BASILICO, IL CARO GASOLIO METTE A RISCHIO L'INTERO SETTORE IN LIGURIA
La confederazione agricoltori della Liguria - Cia - lancia l’allarme. “L’aumento del gasolio produrrà danni enormi ad un intero settore, che rischia di scomparire definitivamente”. Dal primo Luglio, appunto, è rincarato di 8 centesimi ogni litro il prezzo del gasolio destinato al riscaldamento delle serre e tutto ciò rischia di far aumentare - fino ad “essere irrecuperabili” – i costi di produzione di alcune colture orticole, una su tutte il basilico. “Un intero settore rischia di scomparire definitivamente”, scrivono i rappresentanti Cia, e aggiungono un breve esempio: un’azienda agricola con 1.000 metri quadrati di serra destinata a basilico consuma mediamente in un anno 30.000 litri di gasolio. L’aumento di 8 centesimi comporta un’impennata nei costi di 2.400 euro l’anno.

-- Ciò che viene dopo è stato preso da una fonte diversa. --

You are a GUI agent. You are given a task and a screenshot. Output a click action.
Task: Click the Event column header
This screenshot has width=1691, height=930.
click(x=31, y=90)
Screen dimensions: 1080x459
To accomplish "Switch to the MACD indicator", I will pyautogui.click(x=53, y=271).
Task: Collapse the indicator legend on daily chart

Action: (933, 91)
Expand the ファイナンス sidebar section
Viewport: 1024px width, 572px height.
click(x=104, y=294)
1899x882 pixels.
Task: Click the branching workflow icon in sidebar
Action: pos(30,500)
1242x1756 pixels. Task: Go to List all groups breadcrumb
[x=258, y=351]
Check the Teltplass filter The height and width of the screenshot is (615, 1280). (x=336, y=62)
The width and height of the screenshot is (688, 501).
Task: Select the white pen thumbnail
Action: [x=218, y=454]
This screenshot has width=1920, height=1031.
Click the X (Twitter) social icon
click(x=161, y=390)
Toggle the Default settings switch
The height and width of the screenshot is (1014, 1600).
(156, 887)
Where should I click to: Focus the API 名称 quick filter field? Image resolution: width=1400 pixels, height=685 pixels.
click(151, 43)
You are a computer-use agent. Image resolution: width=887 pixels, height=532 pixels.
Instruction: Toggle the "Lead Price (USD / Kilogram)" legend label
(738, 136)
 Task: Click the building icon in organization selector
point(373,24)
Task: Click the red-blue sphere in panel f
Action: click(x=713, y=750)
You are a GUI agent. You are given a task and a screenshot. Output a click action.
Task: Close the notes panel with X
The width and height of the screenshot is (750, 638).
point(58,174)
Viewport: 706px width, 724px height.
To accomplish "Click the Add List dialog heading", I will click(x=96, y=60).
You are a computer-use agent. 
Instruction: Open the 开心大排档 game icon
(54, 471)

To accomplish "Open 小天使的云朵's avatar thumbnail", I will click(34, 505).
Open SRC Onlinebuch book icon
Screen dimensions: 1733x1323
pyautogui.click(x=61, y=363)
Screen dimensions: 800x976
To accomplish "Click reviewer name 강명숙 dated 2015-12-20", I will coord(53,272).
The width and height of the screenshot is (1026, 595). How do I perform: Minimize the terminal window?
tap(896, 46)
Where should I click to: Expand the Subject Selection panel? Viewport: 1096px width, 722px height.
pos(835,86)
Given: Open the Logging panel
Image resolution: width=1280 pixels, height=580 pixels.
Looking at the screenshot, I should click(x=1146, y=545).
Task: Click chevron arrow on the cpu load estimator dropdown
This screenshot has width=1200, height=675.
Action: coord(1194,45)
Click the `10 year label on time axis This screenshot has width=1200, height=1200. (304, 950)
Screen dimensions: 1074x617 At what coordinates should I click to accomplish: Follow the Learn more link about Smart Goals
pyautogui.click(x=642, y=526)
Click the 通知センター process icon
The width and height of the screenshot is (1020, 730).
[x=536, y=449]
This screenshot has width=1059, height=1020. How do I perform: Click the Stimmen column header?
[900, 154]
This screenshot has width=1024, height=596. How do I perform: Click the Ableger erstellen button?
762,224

Anche Gianni Ratto, Amministratore Delegato di Sgm, la società pubblico-privata che gestisce il mercato ortofrutticolo di Bolzaneto, sottolinea con preoccupazione gli effetti del rincaro del gasolio. “Come sempre, gli aumenti hanno un effetto domino su tutta la filiera, in particolare sui produttori e sui grossisti. Ancor più dei costi, comunque, ci inquieta la contrazione dei consumi. Da alcuni anni le vendite sono in costante calo, per effetto della crisi economica i genovesi hanno tagliato anche le spese ortofrutticole. E soprattutto, di questa crisi non si vede la fine. Io temo che ci vorranno anni ed anni prima che si possa rivedere la luce. In ragione di ciò, avremmo necessità di misure che permettessero agli operatori commerciali di limitare i danni per la contrazione dei consumi, al contrario vi sono delle scelte, come questa del rincaro dei prezzi del gasolio, che finiscono per assestare un ulteriore colpo al nostro settore”.